There’s more, of course. Inside, they found Marthas standing at the ready with trays of refreshments. Clearly, Jenner couldn’t wait for the others to join them in costume: “Okay, get your outfits!” she yelled impatiently, gesturing to hangers of handmaid uniforms, comprising white bonnets and scarlet robes—the latter of which happened to match several of the cocktails on offer, including “Praise Be” vodka and “Under His Eye” tequila. There was even a commander present to rule over the proceedings, which Jenner, naturally, continued to document on Instagram Stories.
Gilead may forbid handmaids from using phones or drinking alcohol, but Jenner’s party seemed to ignore those kinds of pesky rules. Sofia Richie documented as much on her Instagram.

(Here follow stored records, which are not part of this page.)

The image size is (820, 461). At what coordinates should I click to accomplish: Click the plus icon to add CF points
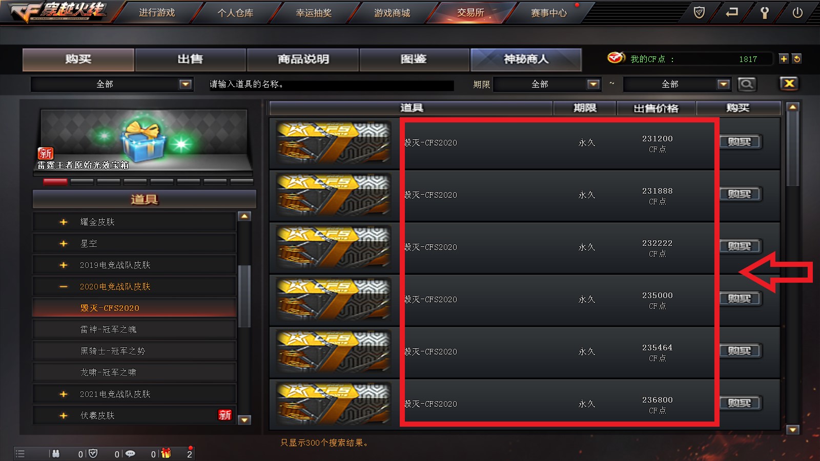[784, 59]
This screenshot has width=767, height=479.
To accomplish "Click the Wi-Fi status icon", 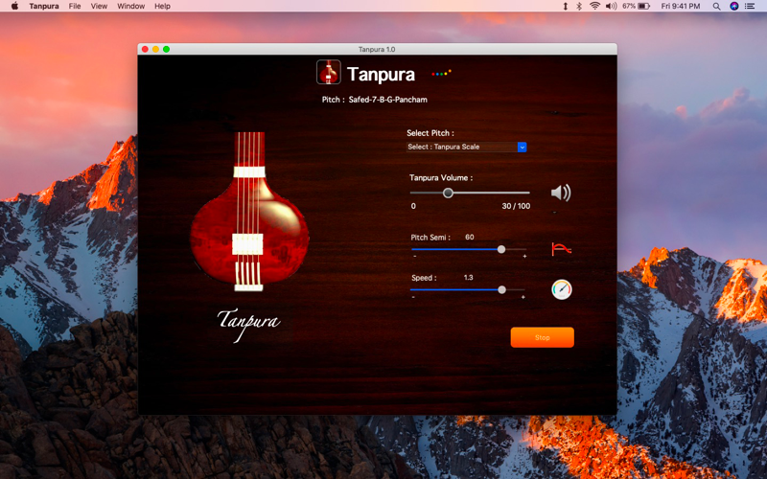I will [594, 6].
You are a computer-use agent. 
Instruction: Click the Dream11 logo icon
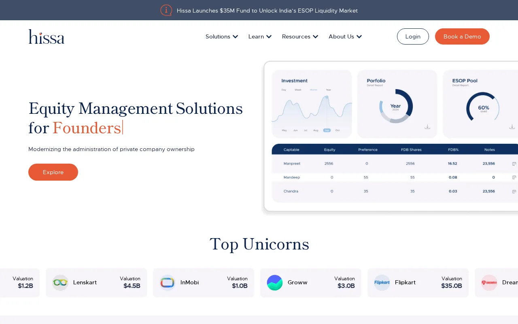coord(489,283)
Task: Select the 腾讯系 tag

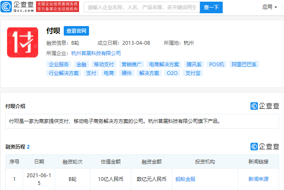Action: click(194, 64)
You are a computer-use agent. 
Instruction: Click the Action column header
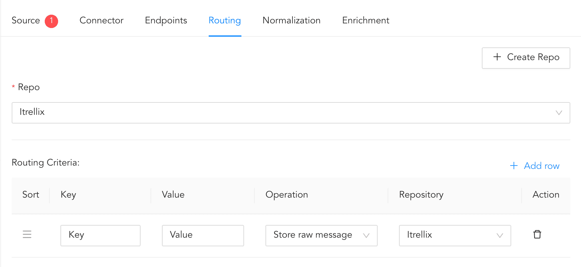546,195
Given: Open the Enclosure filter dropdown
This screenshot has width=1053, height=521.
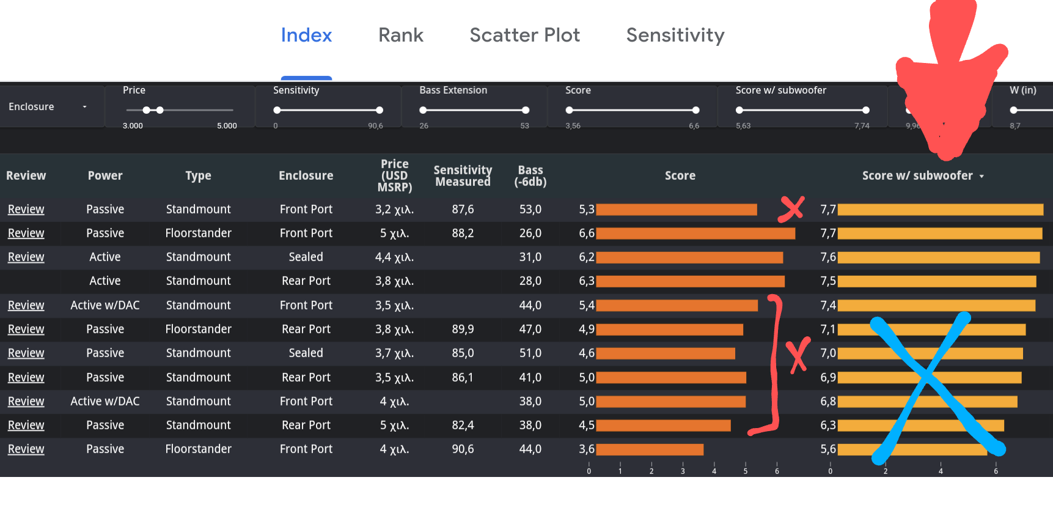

Jenner, Richie, and company aren’t the only ones to wear the handmaids’ uniforms IRL. They are following in a tradition of women across the country who have been doing so in protest since even before the premiere of the Hulu show, which is based on the novel by Margaret Atwood. Published in 1985, Atwood’s tale takes place in a near-future America, which has turned to a system of enslaving and raping women to improve its chances of survival amid a plague of infertility and environmental disaster. Using primary sources such as the Bible and newspaper clippings, Atwood based the book on things that humans have actually done in real life—making the tale all the more relevant for protesters, amid what’s grown to be the largest attack on reproductive rights in the nation’s history.
And yet, all of this seems to be lost on Jenner. She’s not alone in turning to The Handmaid’s Tale at such a pivotal moment, or declaring it to be her “favorite show ever.” But she’s definitely the only one to attempt to turn its narrative about the abuse of human rights into a party theme.
Then again, is that really so surprising? The abortion bans currently making their way through the courts will primarily affect low-income women—not billionaire beauty moguls in Calabasas. Jenner is just fine inside that bubble and will no doubt continue to be—for the moment, shielded from outraged comments by the fact that she kept her posts to her Stories, off her main feed.